Continue the passage about reducing radiocesium uptake by rice in a Minamisoma paddy field, picking up right after its last sentence.
═══ Text shown
As of October 2011, it was still unclear whether rice planting would be allowed in Minamisoma during 2012. However, we decided to take steps to inhibit the absorption of radiocesium by rice in this paddy field, in line with the farmer’s wishes.

8.1.2 Application of Zeolite, Layer Mixing, and Soil Reversion

In December 2011, we applied zeolite and mixed the soil layers in the paddy field (Fig. 8.2). We divided 30 ares of the paddy field into three plots to which we applied either 10 or 20 t/ha of zeolite, or no zeolite (the control plot). The natural zeolite we used for the test was produced by the Iizaka mine of Nitto Funka Kogyo, Co., Ltd. in Koori, Fukushima Prefecture. It had a cation-exchange capacity (CEC) of approximately 150 mEq/100 g with mordenite as its main component.

8.1.3 Test Planting of Rice

8.1.3.1 Application of Zeolite and Potassium Fertilizer to Inhibit Absorption of Radiocesium

In April 2012, these paddy fields were divided into six plots to apply zeolite and potassium chloride in different combinations of concentrations: three plots with a standard level of potassium chloride (equivalent to 50 kg/ha as K2O) combined with either 0, 10, or 20 t/ha of zeolite, and three plots with a high level of potassium chloride (equivalent to 50 + 200 = 300 kg/ha as K2O) combined with either 0, 10, or 20 t/ha of zeolite.
══════
═══ Provided records
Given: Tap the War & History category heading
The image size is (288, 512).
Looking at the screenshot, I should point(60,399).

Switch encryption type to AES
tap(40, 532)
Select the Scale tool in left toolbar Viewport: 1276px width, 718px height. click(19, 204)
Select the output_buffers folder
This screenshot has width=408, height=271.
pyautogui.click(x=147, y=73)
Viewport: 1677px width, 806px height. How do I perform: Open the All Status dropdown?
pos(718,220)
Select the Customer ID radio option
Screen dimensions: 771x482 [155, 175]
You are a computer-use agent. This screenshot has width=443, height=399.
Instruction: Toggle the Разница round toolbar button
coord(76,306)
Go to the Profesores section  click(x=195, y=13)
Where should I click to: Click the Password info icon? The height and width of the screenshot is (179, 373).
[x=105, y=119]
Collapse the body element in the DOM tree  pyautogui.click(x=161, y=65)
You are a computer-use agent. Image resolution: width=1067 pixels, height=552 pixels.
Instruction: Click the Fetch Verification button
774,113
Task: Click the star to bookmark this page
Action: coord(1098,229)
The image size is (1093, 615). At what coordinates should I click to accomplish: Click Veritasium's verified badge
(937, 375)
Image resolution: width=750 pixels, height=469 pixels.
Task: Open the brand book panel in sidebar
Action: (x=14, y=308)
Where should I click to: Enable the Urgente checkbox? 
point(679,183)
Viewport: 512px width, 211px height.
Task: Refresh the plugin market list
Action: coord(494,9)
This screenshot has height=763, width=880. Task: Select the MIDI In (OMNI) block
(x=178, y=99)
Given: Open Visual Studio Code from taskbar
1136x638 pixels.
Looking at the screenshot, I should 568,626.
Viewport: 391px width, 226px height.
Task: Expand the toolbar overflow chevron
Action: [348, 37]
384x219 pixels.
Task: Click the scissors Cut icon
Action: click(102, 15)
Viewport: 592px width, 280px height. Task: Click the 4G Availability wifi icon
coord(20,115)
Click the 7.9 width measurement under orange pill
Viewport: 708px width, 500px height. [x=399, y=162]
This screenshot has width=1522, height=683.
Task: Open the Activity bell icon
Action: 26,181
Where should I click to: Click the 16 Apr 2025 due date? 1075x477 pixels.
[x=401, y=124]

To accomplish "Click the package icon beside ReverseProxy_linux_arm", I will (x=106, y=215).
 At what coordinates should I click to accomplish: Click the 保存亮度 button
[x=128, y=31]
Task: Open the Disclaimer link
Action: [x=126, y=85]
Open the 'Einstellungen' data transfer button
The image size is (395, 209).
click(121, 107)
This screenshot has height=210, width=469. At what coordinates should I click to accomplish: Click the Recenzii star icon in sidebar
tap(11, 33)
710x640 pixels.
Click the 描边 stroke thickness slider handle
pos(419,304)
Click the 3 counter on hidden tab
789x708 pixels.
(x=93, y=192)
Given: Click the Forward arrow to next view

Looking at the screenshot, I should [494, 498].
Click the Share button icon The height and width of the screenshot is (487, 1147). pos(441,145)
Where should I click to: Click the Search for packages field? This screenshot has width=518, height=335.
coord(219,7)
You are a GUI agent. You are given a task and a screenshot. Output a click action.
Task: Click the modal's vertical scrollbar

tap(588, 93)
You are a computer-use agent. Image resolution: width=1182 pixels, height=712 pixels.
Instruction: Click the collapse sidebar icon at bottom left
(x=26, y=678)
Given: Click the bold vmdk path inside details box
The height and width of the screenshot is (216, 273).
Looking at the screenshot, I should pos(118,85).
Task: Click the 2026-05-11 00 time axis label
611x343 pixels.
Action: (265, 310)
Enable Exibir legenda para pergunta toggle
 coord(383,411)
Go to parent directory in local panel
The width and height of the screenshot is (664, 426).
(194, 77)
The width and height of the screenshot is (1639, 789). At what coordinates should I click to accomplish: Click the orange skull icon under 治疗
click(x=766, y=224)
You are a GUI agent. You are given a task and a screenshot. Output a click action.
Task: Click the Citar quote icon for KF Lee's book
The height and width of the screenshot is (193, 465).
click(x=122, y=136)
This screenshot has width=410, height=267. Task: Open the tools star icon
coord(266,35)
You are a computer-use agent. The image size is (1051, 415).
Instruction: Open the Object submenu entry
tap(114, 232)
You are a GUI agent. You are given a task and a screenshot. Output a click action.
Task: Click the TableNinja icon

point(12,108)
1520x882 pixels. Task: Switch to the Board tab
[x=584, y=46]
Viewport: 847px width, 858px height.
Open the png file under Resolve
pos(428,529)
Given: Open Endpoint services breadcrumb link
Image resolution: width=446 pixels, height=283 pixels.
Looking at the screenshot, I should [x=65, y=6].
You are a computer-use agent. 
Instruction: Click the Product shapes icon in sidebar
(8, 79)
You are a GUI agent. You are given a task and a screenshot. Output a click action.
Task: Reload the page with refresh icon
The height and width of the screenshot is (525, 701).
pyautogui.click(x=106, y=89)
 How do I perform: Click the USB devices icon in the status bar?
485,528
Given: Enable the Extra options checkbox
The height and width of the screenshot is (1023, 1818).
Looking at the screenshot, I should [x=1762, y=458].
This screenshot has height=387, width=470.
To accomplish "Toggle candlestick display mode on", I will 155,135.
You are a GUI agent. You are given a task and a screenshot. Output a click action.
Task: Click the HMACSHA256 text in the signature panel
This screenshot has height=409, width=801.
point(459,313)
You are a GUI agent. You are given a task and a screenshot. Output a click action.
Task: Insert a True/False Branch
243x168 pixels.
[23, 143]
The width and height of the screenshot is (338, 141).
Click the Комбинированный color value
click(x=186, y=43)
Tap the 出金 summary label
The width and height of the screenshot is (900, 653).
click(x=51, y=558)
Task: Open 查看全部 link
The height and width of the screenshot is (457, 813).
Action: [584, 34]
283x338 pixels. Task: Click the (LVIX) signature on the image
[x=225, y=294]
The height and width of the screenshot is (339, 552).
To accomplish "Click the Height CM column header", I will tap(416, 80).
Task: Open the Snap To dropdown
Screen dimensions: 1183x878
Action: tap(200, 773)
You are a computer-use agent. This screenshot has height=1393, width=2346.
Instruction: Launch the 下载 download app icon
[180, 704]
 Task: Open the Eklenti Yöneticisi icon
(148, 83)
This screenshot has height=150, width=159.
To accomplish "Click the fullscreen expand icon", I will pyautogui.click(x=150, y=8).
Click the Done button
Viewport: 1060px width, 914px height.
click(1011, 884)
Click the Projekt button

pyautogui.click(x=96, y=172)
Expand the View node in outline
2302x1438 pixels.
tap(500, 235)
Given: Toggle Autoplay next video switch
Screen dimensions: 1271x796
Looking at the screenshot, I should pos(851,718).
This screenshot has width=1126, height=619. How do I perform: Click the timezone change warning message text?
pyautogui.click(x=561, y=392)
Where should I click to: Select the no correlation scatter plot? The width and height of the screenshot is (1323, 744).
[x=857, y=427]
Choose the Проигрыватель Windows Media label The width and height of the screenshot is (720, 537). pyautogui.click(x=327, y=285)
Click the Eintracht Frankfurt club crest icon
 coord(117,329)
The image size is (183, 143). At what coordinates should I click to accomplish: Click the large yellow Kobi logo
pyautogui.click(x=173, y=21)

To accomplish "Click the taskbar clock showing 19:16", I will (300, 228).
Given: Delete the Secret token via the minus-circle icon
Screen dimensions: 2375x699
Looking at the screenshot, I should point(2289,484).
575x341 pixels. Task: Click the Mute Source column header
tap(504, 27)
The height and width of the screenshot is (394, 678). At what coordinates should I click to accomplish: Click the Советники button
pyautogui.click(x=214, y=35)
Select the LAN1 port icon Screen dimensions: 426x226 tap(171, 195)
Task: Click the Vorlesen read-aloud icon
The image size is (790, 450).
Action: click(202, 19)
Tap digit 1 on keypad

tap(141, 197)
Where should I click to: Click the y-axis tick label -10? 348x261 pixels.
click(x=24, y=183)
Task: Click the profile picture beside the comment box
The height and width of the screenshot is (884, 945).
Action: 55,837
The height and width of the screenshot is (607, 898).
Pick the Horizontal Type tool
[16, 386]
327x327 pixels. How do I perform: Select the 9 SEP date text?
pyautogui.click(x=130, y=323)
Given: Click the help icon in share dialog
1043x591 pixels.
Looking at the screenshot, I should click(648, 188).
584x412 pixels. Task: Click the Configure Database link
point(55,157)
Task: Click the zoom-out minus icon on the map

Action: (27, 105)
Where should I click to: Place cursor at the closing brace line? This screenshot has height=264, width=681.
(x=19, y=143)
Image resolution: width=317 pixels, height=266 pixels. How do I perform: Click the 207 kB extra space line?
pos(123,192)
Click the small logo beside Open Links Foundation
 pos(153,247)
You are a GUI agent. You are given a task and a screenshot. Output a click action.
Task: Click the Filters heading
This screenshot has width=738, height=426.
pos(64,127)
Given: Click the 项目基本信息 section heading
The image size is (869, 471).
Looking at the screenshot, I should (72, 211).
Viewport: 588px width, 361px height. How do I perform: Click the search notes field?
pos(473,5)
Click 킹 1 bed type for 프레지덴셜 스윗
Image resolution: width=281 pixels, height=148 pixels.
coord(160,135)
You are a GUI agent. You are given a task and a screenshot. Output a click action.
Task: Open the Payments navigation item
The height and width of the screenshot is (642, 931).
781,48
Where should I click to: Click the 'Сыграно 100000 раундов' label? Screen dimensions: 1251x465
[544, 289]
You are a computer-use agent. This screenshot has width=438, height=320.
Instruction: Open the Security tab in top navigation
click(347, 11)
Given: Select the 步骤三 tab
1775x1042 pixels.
══════
__Task result__.
In all test plots we applied a combination of legally registered fertilizers (50 kg/ha nitrogen, 40 kg/ha phosphate, and 50 kg/ha potassium), and for the high-potassium test plots, we added extra potassium chloride equivalent to 250 kg/ha as K2O. On May 20, we planted rice of the Hitomebore variety in the paddy field.
It has already been established that the absorption of radiocesium can be inhibited by application of potassium fertilizer in the soil to promote the absorption of potassium by plants, because cesium exhibits the same behavior as potassium, which belongs to the same family of elements. Research to date indicates that radiocesium absorption by rice can be inhibited if the soil contains 25 mg/100 g of exchangeable potassium (K2O) or more. Table 8.1 shows the levels of exchangeable potassium measured in plow layer samples taken while the rice was growing in June, July, and August. Exchangeable potassium amounted to 18 mg/100 g in the standard-potassium (50 kg/ha) no-zeolite (0 t/ha) plot in June, but it exceeded 25 mg/100 g in the other test plots. The reason why the standard potassium plots with zeolite also witnessed an increase in exchangeable potassium was because zeolite contains exchangeable potassium. Subsequently, as the rice grew, the amount of exchangeable potassium in all the test plots decreased, reaching about 15–25 mg/100 g in August.
Table 8.1
Temporal changes of exchangeable potassium (K2O) in plow layer soil taken while the rice was growing in June, July, and August
Plots
Exchangeable K2O (mg/100 g)
Zeolite (t/ha)
K2O (kg/ha)
June
July
August
0
50
18
11
18
0
300
26
22
16
10
50
28
20
15
10
300
40
26
17
20
50
43
23
18
20
300
43
37
25

8.1.3.2 Radioactive Concentration of Rice (Brown Rice and Straw)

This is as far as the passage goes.